There were three of us who used to meet every Friday at the Tastee Diner (see photo) in Silver Spring, MD at 6:30am. We usually talked about sports and politics (is there anything else?) while chowing down on oatmeal, juice, and coffee. [Note: OK, I admit oatmeal is kind of a pansy thing for three strapping men in their 30s to eat at a greasy diner. But it's not as bad as you think: we ordered it with raisins and brown suger!] It was also understood that, if at all possible, none of us was to schedule any work appointments until at least 10:00 on Fridays. Priorities!
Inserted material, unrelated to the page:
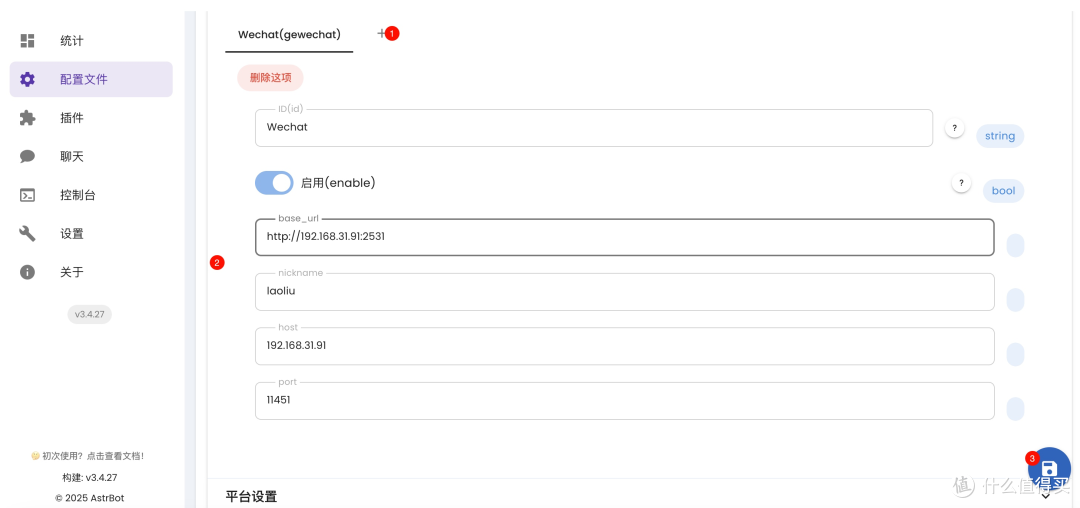This screenshot has width=1080, height=508.
Task: Save configuration with floppy disk button
Action: [1049, 468]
I miss the Diner (not the restaurant, the Friday mornings) -- especially during high campaign season. With one of us now living in Virginia, one in California, and one in France, we're going to have to make a specially effort to reclaim our Friday mornings! But it will happen.
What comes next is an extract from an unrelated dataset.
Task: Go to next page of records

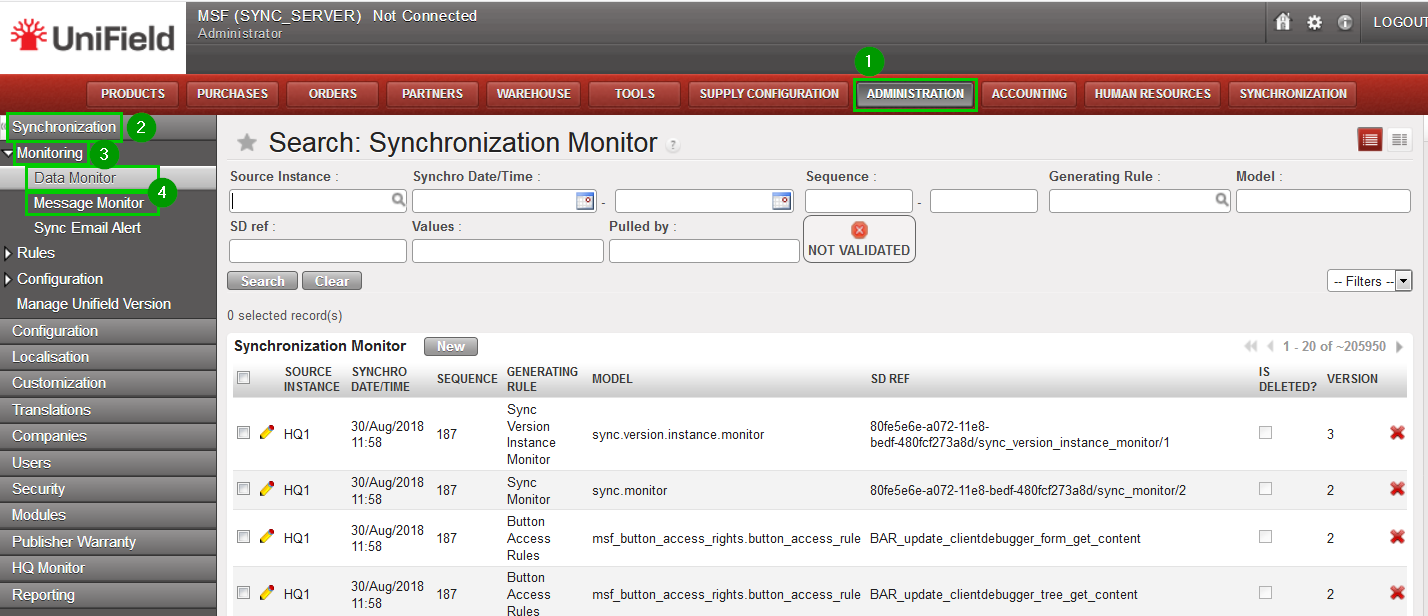Action: point(1399,347)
With any luck they've changed the schedule completely.
27 August 2008
Last night we joined them for dinner at a nice little Afghan restaurant here in Puivert (yes, there is an Afghan restaurant in this tiny french village!). We had a great time talking about their travels, US politics (Vic loves US politics!), and their life in France.
While on the subject, I encourage you to visit Vic's blog because it summarizes and incredible feat that he will undertake next year. Vic will be 70 next summer and he is planning to walk from Puivert to his childhood home...in Northern England!! Both Vic and Gay are avid walkers and cyclists so I have no doubt that he will be able to do this. His goal is to make the walk in 70 days, arriving at the home where he was born on his 70th birthday! How great is that. You can see all the details at vicsbigwalk.blogspot.com.
24 August 2008
iPOD'S HAVE BEEN around for a long time, but we have only had one for about 4 months. For Mother's Day I bought Kerri an video iPod [Note: if subjected to Dick Cheney-style interrogation methods I might have to amend the previous sentence to read: 'for Mother's day I bought myself a video iPod...which Kerri occasionally gets to use']. Anyway, since we now have this device we log on to iTunes from time to time to see what music we might like to download. We've downloaded a wide variety of things -- from classical, to jazz, to rock, to High School Musical (both albums!), to French lessons. But it wasn't until about 2 weeks ago that I figured out how to create a playlist -- a self-created 'album' of sorts. Since I've started listening to the iPod during bike rides (listening in only one ear means I'm being safe, right?) I was now able to create a playlist to listen to while riding around. Here's the list in the order it plays:
- Eminem: 'Lose Yourself'' (a little motivation to start)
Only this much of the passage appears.